• **ÉNONCÉ**: Recopiez toutes les lignes ci-dessous en substituant « drop-down menu » à « dropdown » partout où il figure, sans rien modifier d'autre.

• **LIGNES DE L'EXERCICE**:
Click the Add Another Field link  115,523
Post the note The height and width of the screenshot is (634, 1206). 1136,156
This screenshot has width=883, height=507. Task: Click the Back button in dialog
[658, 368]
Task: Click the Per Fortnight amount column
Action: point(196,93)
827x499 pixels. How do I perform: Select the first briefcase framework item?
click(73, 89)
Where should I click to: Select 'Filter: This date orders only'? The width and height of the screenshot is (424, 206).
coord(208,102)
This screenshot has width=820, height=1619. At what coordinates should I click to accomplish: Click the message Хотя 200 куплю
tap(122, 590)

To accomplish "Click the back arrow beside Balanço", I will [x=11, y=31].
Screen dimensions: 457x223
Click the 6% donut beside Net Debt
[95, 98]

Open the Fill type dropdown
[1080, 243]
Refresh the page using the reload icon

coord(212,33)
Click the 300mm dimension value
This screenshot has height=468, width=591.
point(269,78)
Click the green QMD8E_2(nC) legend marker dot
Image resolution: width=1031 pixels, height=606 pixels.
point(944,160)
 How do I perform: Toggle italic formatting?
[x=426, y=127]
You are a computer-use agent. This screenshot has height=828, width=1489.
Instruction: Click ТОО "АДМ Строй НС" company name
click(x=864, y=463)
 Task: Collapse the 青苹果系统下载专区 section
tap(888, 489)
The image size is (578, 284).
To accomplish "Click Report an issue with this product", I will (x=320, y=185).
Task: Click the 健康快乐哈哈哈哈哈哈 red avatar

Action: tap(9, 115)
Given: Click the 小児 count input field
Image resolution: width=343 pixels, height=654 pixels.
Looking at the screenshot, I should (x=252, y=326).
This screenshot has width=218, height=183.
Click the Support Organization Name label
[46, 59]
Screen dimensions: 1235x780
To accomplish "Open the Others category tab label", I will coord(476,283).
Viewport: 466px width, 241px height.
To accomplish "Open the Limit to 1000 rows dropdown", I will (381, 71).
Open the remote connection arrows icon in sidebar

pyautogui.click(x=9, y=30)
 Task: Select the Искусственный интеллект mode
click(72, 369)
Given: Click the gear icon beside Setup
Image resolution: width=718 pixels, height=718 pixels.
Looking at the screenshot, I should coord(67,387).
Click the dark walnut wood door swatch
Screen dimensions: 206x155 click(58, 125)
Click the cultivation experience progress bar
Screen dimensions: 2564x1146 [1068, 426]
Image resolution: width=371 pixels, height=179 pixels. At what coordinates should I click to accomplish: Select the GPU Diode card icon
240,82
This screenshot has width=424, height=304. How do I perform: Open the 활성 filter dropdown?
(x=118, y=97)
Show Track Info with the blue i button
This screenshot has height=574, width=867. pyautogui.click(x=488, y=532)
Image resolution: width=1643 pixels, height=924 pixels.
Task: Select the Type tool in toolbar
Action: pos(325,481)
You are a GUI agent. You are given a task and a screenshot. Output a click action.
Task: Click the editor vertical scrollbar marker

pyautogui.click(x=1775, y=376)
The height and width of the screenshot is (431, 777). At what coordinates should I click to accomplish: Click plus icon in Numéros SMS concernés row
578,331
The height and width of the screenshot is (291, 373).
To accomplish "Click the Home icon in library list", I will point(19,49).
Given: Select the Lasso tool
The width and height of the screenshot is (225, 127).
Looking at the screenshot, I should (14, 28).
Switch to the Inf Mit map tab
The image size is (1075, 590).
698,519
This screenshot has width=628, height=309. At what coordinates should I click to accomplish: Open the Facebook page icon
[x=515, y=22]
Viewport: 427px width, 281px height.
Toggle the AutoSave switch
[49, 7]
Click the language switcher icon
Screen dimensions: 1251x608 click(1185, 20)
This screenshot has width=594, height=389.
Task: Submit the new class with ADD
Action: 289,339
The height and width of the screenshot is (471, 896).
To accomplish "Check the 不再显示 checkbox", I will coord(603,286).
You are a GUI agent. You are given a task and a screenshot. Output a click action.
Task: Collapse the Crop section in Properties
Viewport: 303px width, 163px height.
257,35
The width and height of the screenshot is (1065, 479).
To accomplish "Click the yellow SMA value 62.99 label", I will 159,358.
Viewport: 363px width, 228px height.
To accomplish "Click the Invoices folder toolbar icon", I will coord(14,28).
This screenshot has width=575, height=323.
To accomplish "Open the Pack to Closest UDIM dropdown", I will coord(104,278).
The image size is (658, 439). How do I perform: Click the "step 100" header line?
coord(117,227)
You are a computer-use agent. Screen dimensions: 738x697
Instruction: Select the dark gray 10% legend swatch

• **SOLUTION DÉTAILLÉE**:
Click the Add Another Field link  115,523
Post the note The height and width of the screenshot is (634, 1206). 1136,156
This screenshot has width=883, height=507. Task: Click the Back button in dialog
[658, 368]
Task: Click the Per Fortnight amount column
Action: point(196,93)
827x499 pixels. How do I perform: Select the first briefcase framework item?
click(73, 89)
Where should I click to: Select 'Filter: This date orders only'? The width and height of the screenshot is (424, 206).
coord(208,102)
This screenshot has width=820, height=1619. At what coordinates should I click to accomplish: Click the message Хотя 200 куплю
tap(122, 590)

To accomplish "Click the back arrow beside Balanço", I will [x=11, y=31].
Screen dimensions: 457x223
Click the 6% donut beside Net Debt
[95, 98]

Open the Fill type drop-down menu
[1080, 243]
Refresh the page using the reload icon

coord(212,33)
Click the 300mm dimension value
This screenshot has height=468, width=591.
point(269,78)
Click the green QMD8E_2(nC) legend marker dot
Image resolution: width=1031 pixels, height=606 pixels.
point(944,160)
 How do I perform: Toggle italic formatting?
[x=426, y=127]
You are a computer-use agent. This screenshot has height=828, width=1489.
Instruction: Click ТОО "АДМ Строй НС" company name
click(x=864, y=463)
 Task: Collapse the 青苹果系统下载专区 section
tap(888, 489)
The image size is (578, 284).
To accomplish "Click Report an issue with this product", I will (x=320, y=185).
Task: Click the 健康快乐哈哈哈哈哈哈 red avatar

Action: tap(9, 115)
Given: Click the 小児 count input field
Image resolution: width=343 pixels, height=654 pixels.
Looking at the screenshot, I should (x=252, y=326).
This screenshot has width=218, height=183.
Click the Support Organization Name label
[46, 59]
Screen dimensions: 1235x780
To accomplish "Open the Others category tab label", I will coord(476,283).
Viewport: 466px width, 241px height.
To accomplish "Open the Limit to 1000 rows drop-down menu", I will (381, 71).
Open the remote connection arrows icon in sidebar

pyautogui.click(x=9, y=30)
 Task: Select the Искусственный интеллект mode
click(72, 369)
Given: Click the gear icon beside Setup
Image resolution: width=718 pixels, height=718 pixels.
Looking at the screenshot, I should coord(67,387).
Click the dark walnut wood door swatch
Screen dimensions: 206x155 click(58, 125)
Click the cultivation experience progress bar
Screen dimensions: 2564x1146 [1068, 426]
Image resolution: width=371 pixels, height=179 pixels. At what coordinates should I click to accomplish: Select the GPU Diode card icon
240,82
This screenshot has width=424, height=304. How do I perform: Open the 활성 filter drop-down menu?
(x=118, y=97)
Show Track Info with the blue i button
This screenshot has height=574, width=867. pyautogui.click(x=488, y=532)
Image resolution: width=1643 pixels, height=924 pixels.
Task: Select the Type tool in toolbar
Action: pos(325,481)
You are a GUI agent. You are given a task and a screenshot. Output a click action.
Task: Click the editor vertical scrollbar marker

pyautogui.click(x=1775, y=376)
The height and width of the screenshot is (431, 777). At what coordinates should I click to accomplish: Click plus icon in Numéros SMS concernés row
578,331
The height and width of the screenshot is (291, 373).
To accomplish "Click the Home icon in library list", I will point(19,49).
Given: Select the Lasso tool
The width and height of the screenshot is (225, 127).
Looking at the screenshot, I should (14, 28).
Switch to the Inf Mit map tab
The image size is (1075, 590).
698,519
This screenshot has width=628, height=309. At what coordinates should I click to accomplish: Open the Facebook page icon
[x=515, y=22]
Viewport: 427px width, 281px height.
Toggle the AutoSave switch
[49, 7]
Click the language switcher icon
Screen dimensions: 1251x608 click(1185, 20)
This screenshot has width=594, height=389.
Task: Submit the new class with ADD
Action: 289,339
The height and width of the screenshot is (471, 896).
To accomplish "Check the 不再显示 checkbox", I will coord(603,286).
You are a GUI agent. You are given a task and a screenshot. Output a click action.
Task: Collapse the Crop section in Properties
Viewport: 303px width, 163px height.
257,35
The width and height of the screenshot is (1065, 479).
To accomplish "Click the yellow SMA value 62.99 label", I will 159,358.
Viewport: 363px width, 228px height.
To accomplish "Click the Invoices folder toolbar icon", I will coord(14,28).
This screenshot has width=575, height=323.
To accomplish "Open the Pack to Closest UDIM drop-down menu", I will coord(104,278).
The image size is (658, 439). How do I perform: Click the "step 100" header line?
coord(117,227)
You are a computer-use agent. Screen dimensions: 738x697
Instruction: Select the dark gray 10% legend swatch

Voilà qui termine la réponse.